▶ **Problem requirements**
The entries below are to be repeated exactly as they stand.

▶ **Data records**
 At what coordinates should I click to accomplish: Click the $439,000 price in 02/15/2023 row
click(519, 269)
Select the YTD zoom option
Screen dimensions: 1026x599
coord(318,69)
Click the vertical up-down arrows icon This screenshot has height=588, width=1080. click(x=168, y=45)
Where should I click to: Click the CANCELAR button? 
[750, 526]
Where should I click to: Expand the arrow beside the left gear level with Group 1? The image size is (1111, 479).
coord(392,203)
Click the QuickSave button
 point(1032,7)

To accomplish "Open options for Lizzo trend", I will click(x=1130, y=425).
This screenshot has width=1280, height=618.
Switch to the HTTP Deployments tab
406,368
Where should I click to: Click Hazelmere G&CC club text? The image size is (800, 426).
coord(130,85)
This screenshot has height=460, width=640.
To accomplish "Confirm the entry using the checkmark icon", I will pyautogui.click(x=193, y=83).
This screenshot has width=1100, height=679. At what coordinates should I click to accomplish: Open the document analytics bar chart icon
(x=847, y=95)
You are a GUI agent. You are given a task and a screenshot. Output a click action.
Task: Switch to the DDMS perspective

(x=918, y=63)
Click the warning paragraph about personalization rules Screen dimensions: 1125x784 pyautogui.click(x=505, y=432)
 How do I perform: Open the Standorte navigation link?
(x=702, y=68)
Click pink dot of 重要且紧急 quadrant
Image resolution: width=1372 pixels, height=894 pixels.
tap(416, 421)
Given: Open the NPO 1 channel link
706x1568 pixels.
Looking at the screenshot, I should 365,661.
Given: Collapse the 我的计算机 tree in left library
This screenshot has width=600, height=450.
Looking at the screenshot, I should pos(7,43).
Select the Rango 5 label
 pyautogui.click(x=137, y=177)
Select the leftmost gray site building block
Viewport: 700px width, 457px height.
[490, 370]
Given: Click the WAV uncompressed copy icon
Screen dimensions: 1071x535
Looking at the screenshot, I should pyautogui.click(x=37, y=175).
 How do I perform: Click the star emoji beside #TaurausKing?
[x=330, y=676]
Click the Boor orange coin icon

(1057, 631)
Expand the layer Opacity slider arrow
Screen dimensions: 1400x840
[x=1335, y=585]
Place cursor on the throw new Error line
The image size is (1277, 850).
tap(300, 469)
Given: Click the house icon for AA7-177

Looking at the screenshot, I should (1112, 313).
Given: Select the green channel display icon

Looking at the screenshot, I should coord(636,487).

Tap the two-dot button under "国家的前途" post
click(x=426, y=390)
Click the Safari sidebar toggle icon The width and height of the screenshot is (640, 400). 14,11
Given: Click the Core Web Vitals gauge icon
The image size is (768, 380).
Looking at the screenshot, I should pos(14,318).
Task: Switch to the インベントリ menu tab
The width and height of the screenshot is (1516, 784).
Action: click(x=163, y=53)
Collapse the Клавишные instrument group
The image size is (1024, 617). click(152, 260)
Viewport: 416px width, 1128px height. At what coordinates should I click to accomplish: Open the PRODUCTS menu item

▶ **Reply**
 At what coordinates should I click to accomplish: Click the $439,000 price in 02/15/2023 row
click(519, 269)
Select the YTD zoom option
Screen dimensions: 1026x599
coord(318,69)
Click the vertical up-down arrows icon This screenshot has height=588, width=1080. click(x=168, y=45)
Where should I click to: Click the CANCELAR button? 
[750, 526]
Where should I click to: Expand the arrow beside the left gear level with Group 1? The image size is (1111, 479).
coord(392,203)
Click the QuickSave button
 point(1032,7)

To accomplish "Open options for Lizzo trend", I will click(x=1130, y=425).
This screenshot has width=1280, height=618.
Switch to the HTTP Deployments tab
406,368
Where should I click to: Click Hazelmere G&CC club text? The image size is (800, 426).
coord(130,85)
This screenshot has height=460, width=640.
To accomplish "Confirm the entry using the checkmark icon", I will pyautogui.click(x=193, y=83).
This screenshot has width=1100, height=679. At what coordinates should I click to accomplish: Open the document analytics bar chart icon
(x=847, y=95)
You are a GUI agent. You are given a task and a screenshot. Output a click action.
Task: Switch to the DDMS perspective

(x=918, y=63)
Click the warning paragraph about personalization rules Screen dimensions: 1125x784 pyautogui.click(x=505, y=432)
 How do I perform: Open the Standorte navigation link?
(x=702, y=68)
Click pink dot of 重要且紧急 quadrant
Image resolution: width=1372 pixels, height=894 pixels.
tap(416, 421)
Given: Open the NPO 1 channel link
706x1568 pixels.
Looking at the screenshot, I should 365,661.
Given: Collapse the 我的计算机 tree in left library
This screenshot has width=600, height=450.
Looking at the screenshot, I should pos(7,43).
Select the Rango 5 label
 pyautogui.click(x=137, y=177)
Select the leftmost gray site building block
Viewport: 700px width, 457px height.
[490, 370]
Given: Click the WAV uncompressed copy icon
Screen dimensions: 1071x535
Looking at the screenshot, I should pyautogui.click(x=37, y=175).
 How do I perform: Click the star emoji beside #TaurausKing?
[x=330, y=676]
Click the Boor orange coin icon

(1057, 631)
Expand the layer Opacity slider arrow
Screen dimensions: 1400x840
[x=1335, y=585]
Place cursor on the throw new Error line
The image size is (1277, 850).
tap(300, 469)
Given: Click the house icon for AA7-177

Looking at the screenshot, I should (1112, 313).
Given: Select the green channel display icon

Looking at the screenshot, I should coord(636,487).

Tap the two-dot button under "国家的前途" post
click(x=426, y=390)
Click the Safari sidebar toggle icon The width and height of the screenshot is (640, 400). 14,11
Given: Click the Core Web Vitals gauge icon
The image size is (768, 380).
Looking at the screenshot, I should pos(14,318).
Task: Switch to the インベントリ menu tab
The width and height of the screenshot is (1516, 784).
Action: click(x=163, y=53)
Collapse the Клавишные instrument group
The image size is (1024, 617). click(152, 260)
Viewport: 416px width, 1128px height. At what coordinates should I click to accomplish: Open the PRODUCTS menu item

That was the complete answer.